*** Records supplied
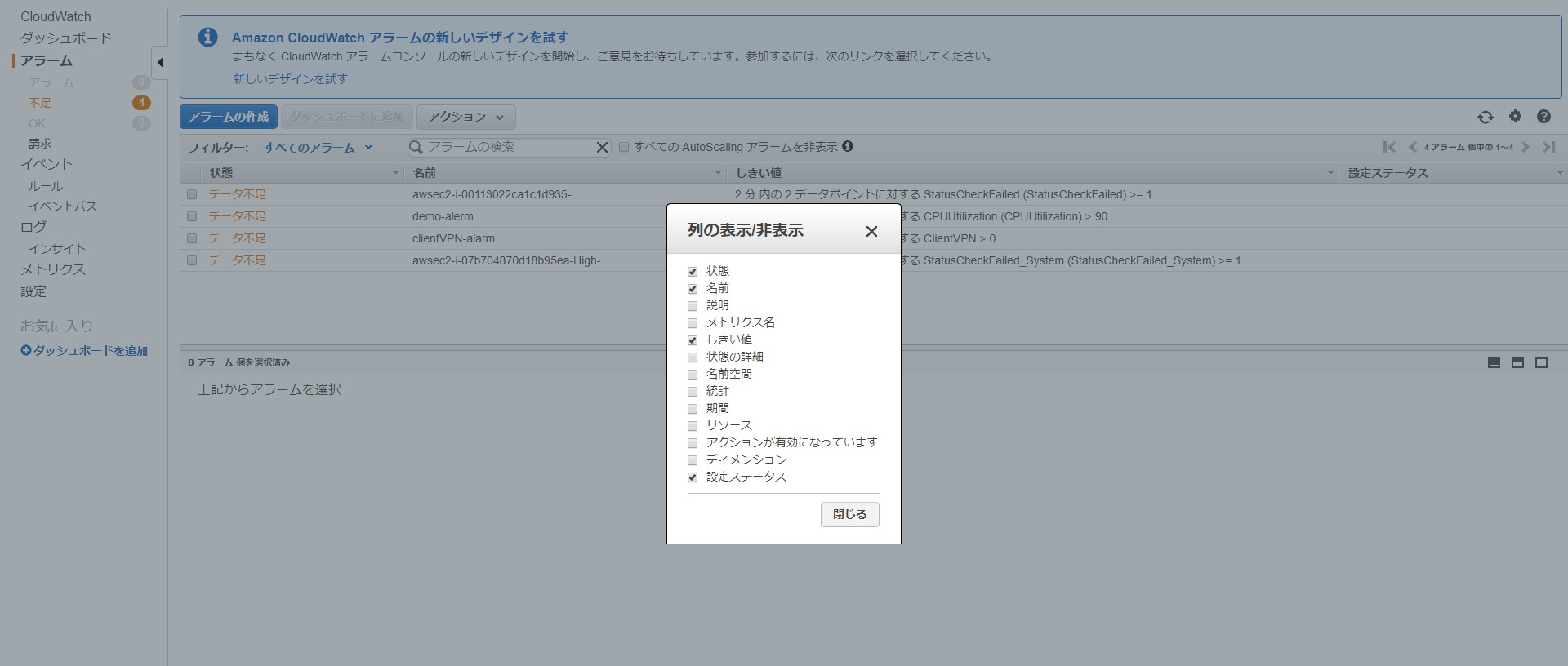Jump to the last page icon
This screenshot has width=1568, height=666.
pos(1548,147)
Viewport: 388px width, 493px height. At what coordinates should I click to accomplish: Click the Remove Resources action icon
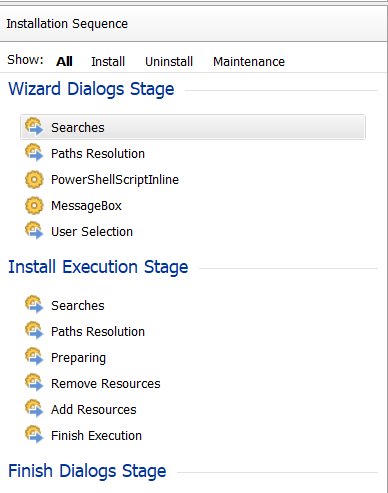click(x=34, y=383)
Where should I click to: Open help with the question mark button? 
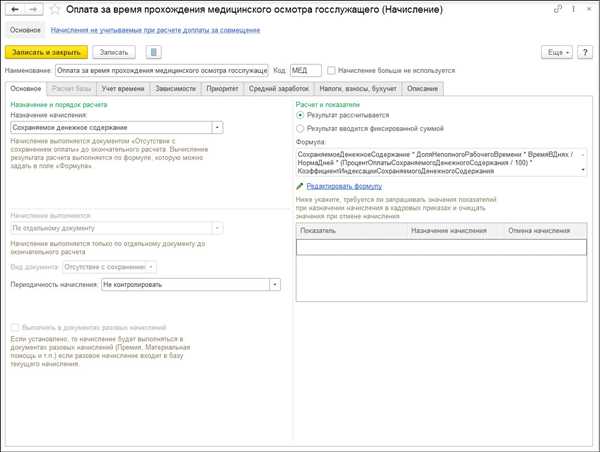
******
*** Records supplied
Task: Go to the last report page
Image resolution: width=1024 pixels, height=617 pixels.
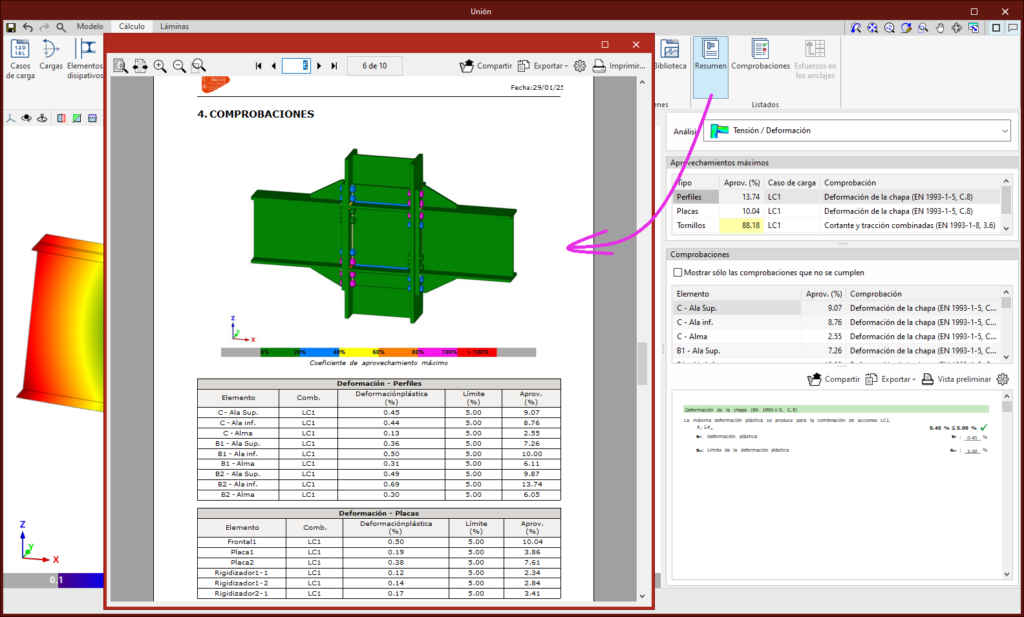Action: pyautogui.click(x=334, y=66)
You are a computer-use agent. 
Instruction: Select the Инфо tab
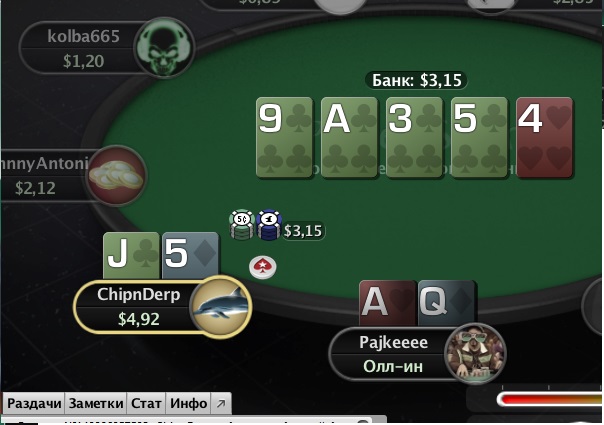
******
• _Description of the task_
An exact copy of the lines above, from the one containing "You are a computer-use agent." down to the one containing "Instruction: Select the Инфо tab" and including both, is the whole answer; retype it and nothing else.

• _Exercise result_
You are a computer-use agent. 
Instruction: Select the Инфо tab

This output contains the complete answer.